• Payment incentives;
  • capitation;
  • fee-for-service;
  • medical group;
  • independent practice association

Objective. To analyze the blend of retrospective (fee-for-service, productivity-based salary) and prospective (capitation, nonproductivity-based salary) methods for compensating individual physicians within medical groups and independent practice associations (IPAs) and the influence of managed care on the compensation blend used by these physician organizations.

Data Sources. Of the 1,587 medical groups and IPAs with 20 or more physicians in the United States, 1,104 responded to a one-hour telephone survey, with 627 providing detailed information on physician payment methods.
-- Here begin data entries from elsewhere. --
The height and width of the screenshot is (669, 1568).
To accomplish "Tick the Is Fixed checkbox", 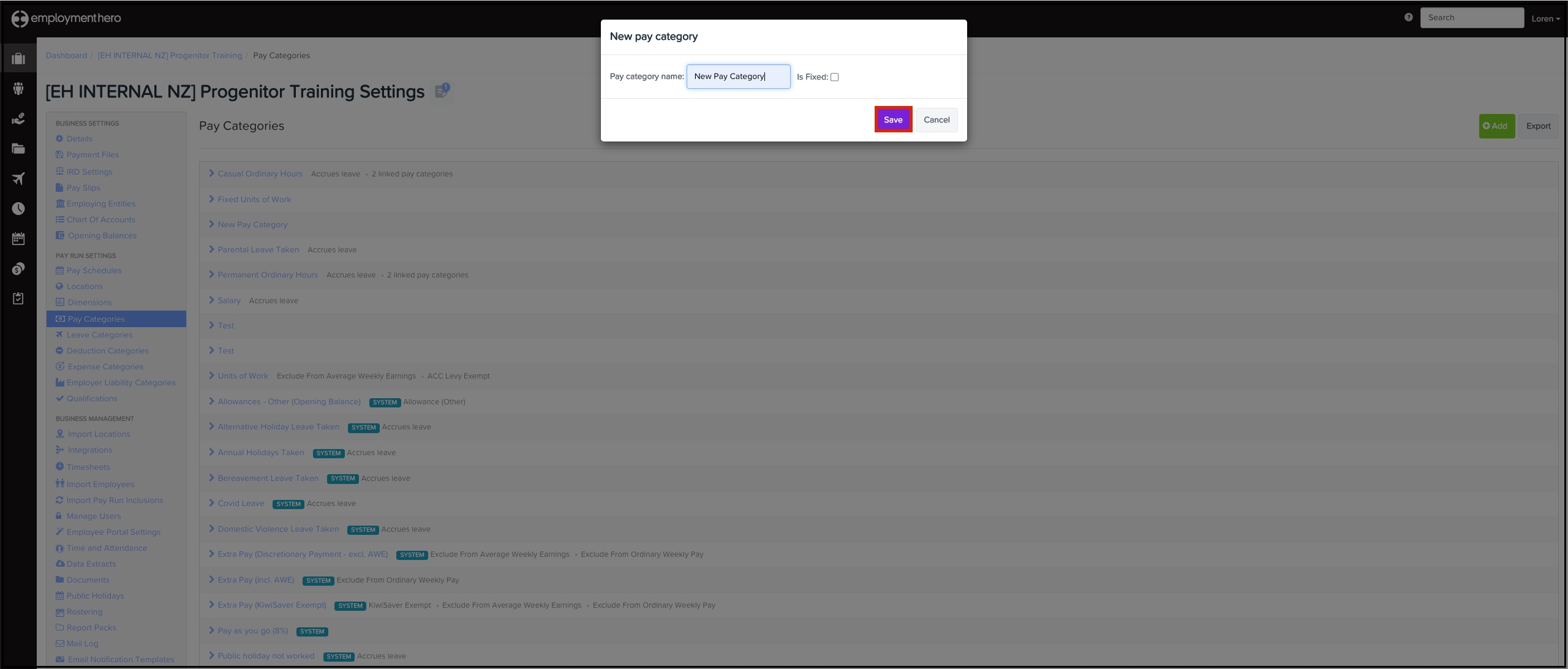I will tap(834, 77).
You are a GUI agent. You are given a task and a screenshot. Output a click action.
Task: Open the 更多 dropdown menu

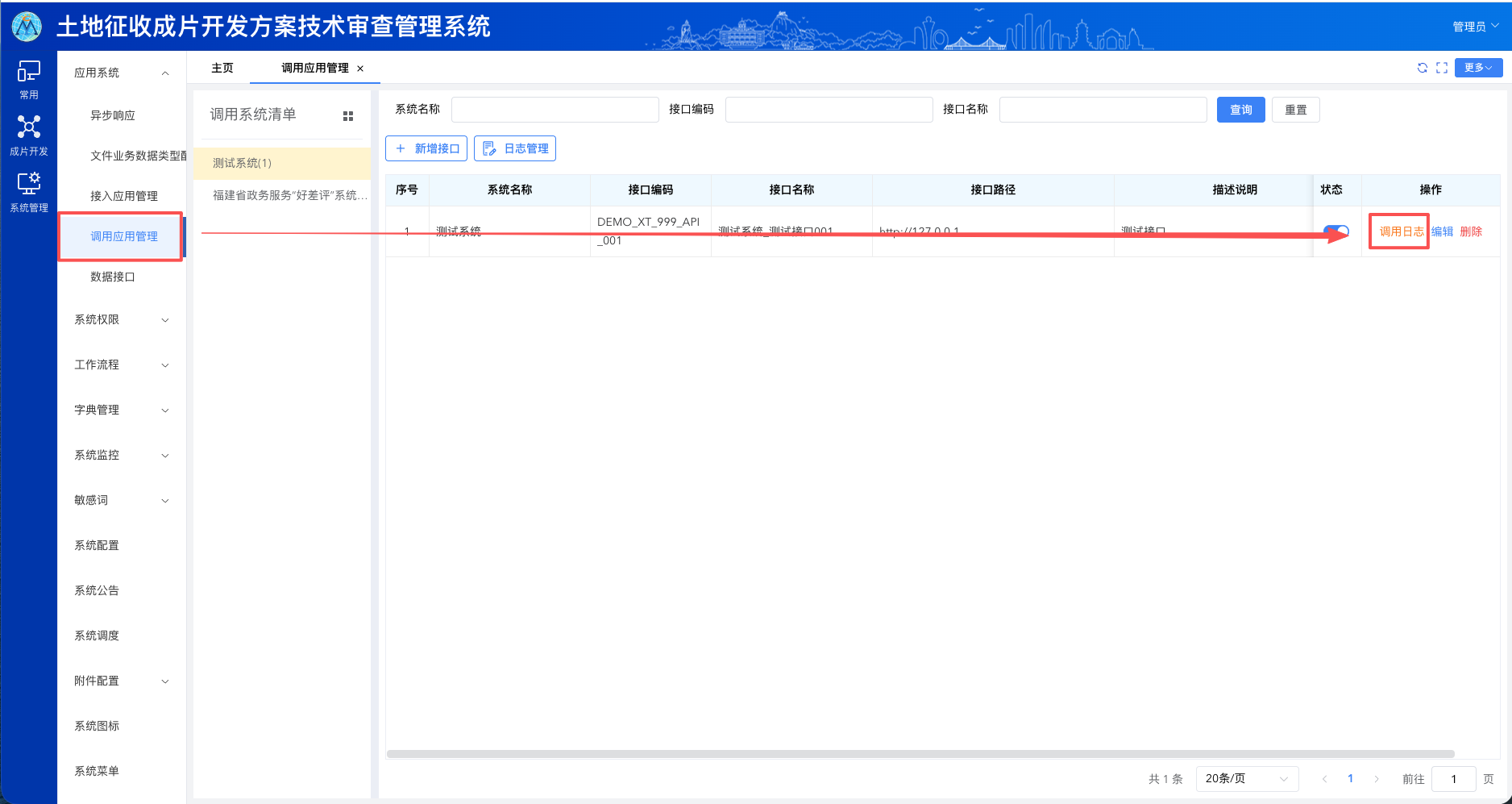[1478, 68]
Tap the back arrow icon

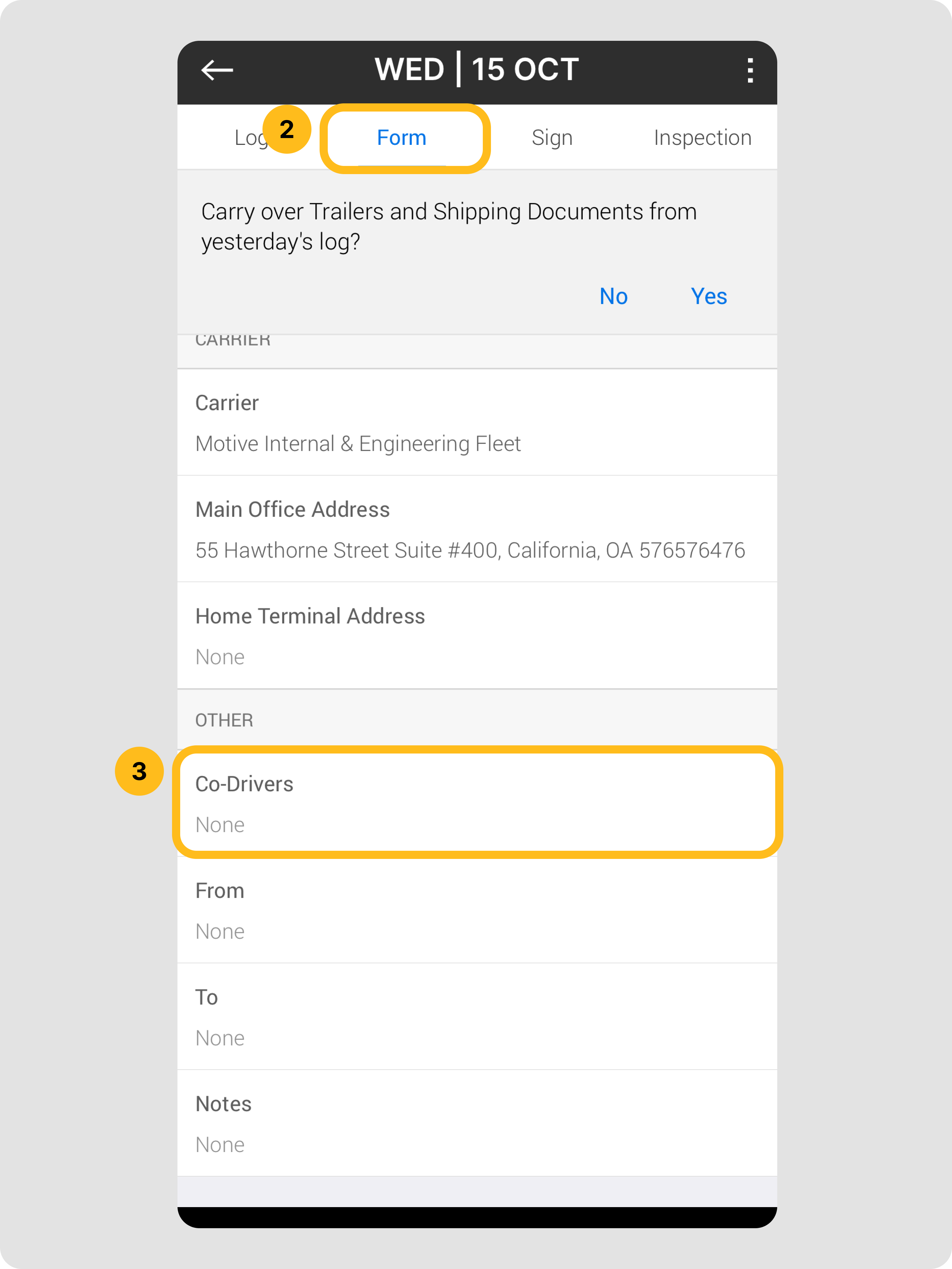217,71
Study Design. We calculated the distribution of compensation methods for primary care and specialty physicians, separately, in both medical groups and IPAs. Multivariate regression methods were used to analyze the influence of market and organizational factors on the payment method developed by physician organizations for individual physicians.
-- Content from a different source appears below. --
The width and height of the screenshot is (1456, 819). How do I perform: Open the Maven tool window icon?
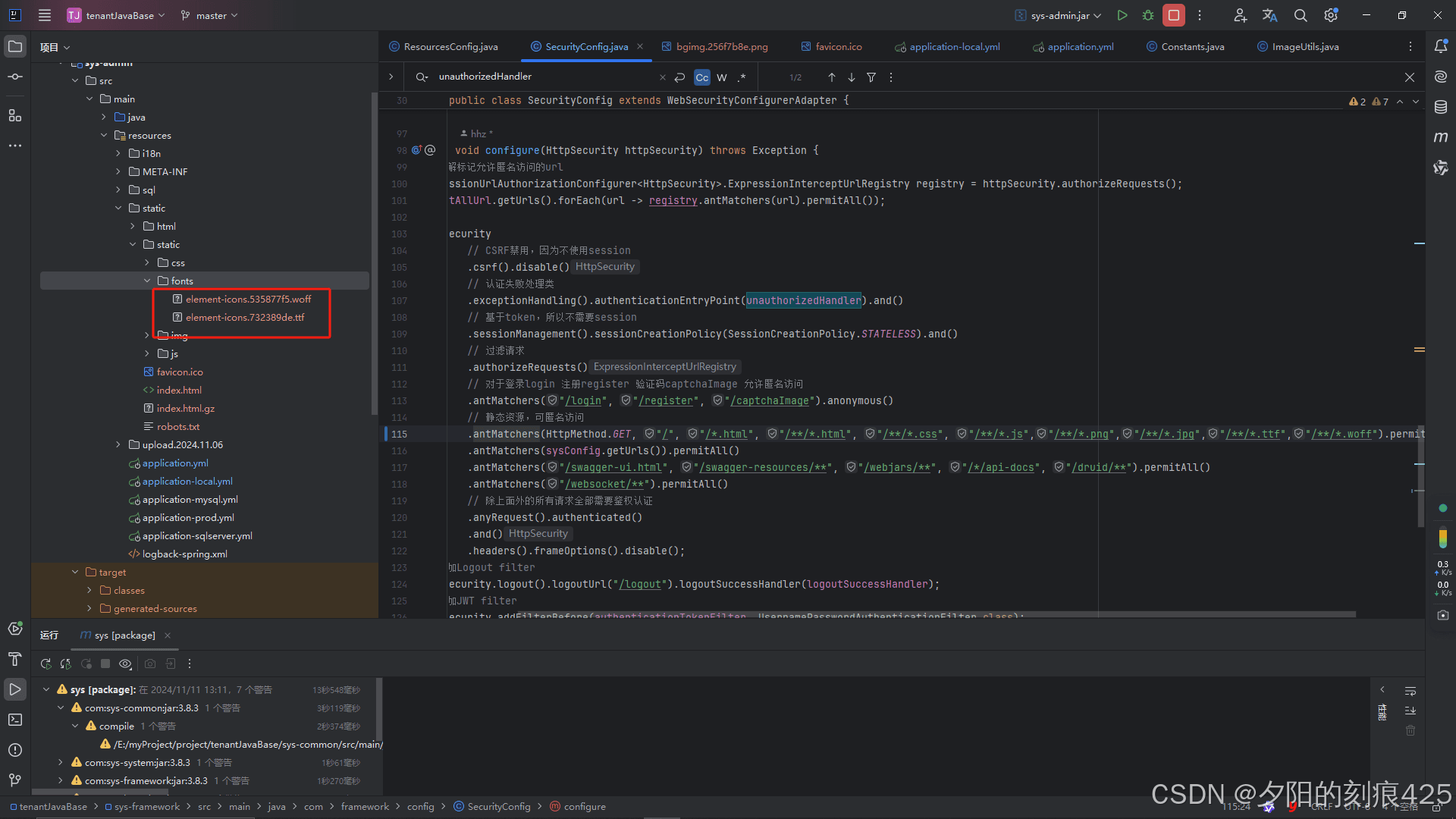point(1441,137)
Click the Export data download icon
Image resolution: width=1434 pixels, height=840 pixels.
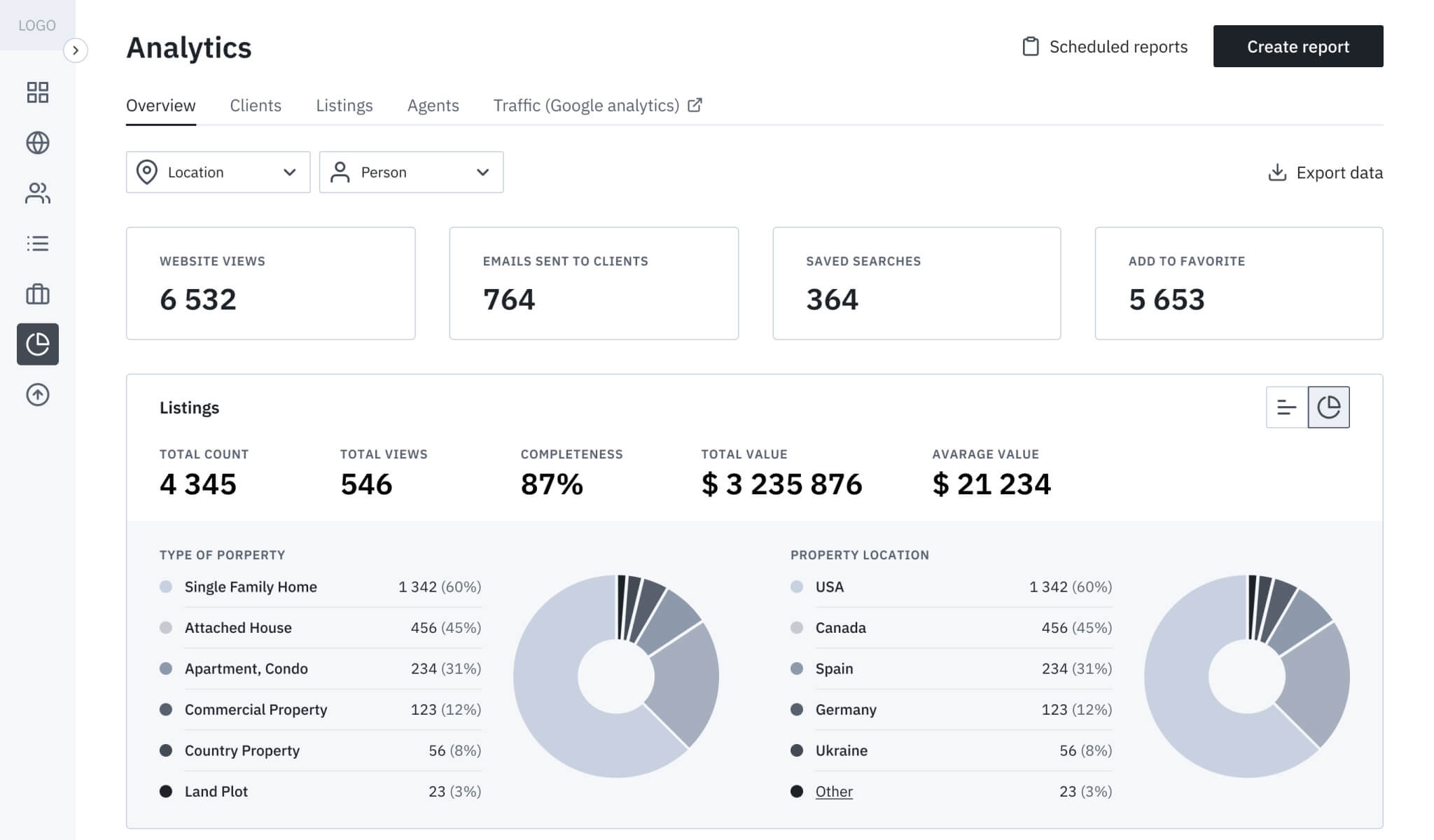pos(1278,172)
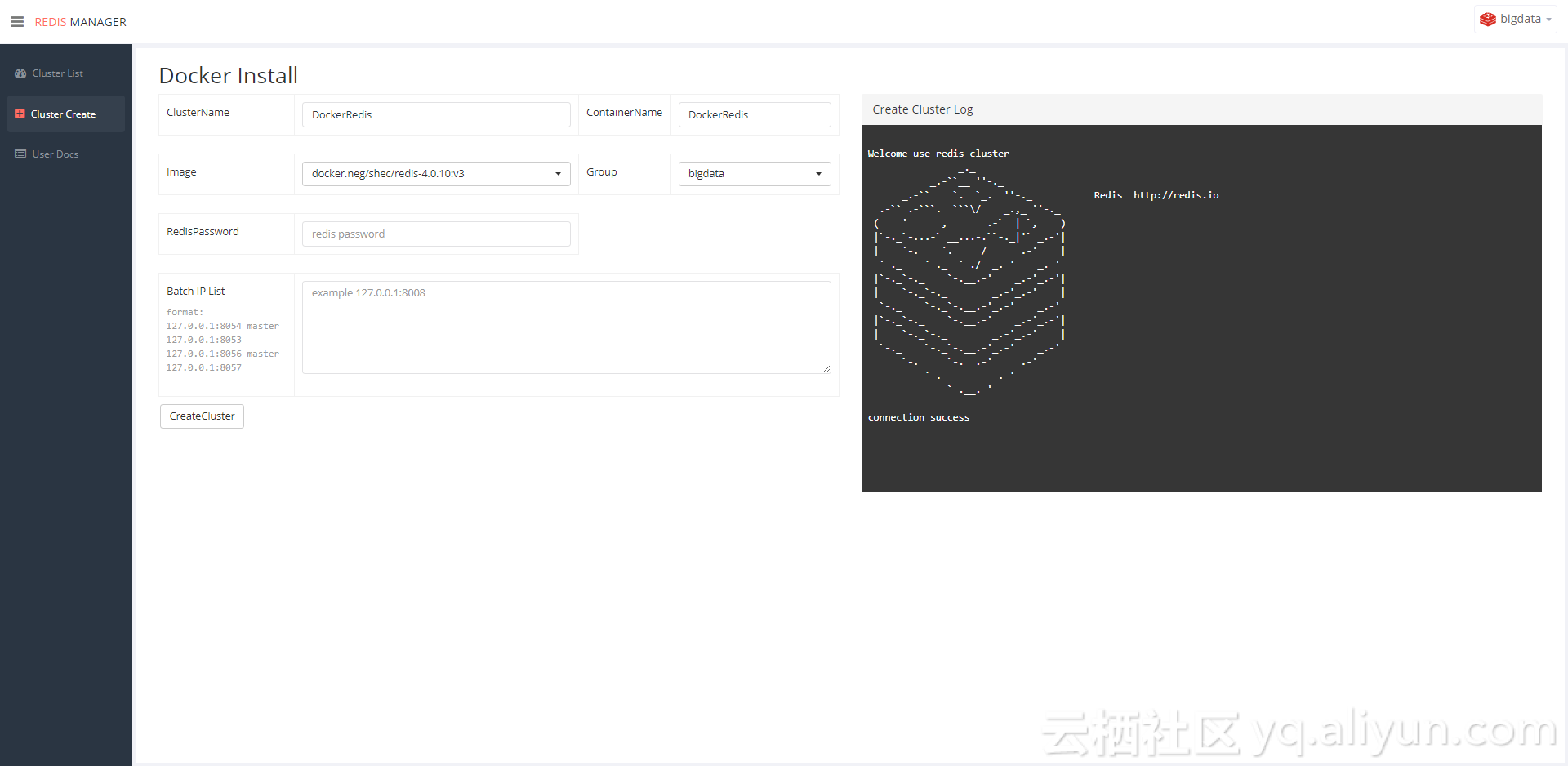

Principal Findings. Within physician organizations, approximately one-quarter of physicians are paid on a purely retrospective (fee-for-service) basis, approximately one-quarter are paid on a purely prospective (capitation, nonproductivity-based salary) basis, and approximately one-half on blends of retrospective and prospective methods. Medical groups and IPAs in heavily penetrated managed care markets are significantly less likely to pay their individual physicians based on fee-for-service than are organizations in less heavily penetrated markets.

Conclusions. Physician organizations rely on a wide range of prospective, retrospective, and blended payment methods and seek to align the incentives faced by individual physicians with the market incentives faced by the physician organization.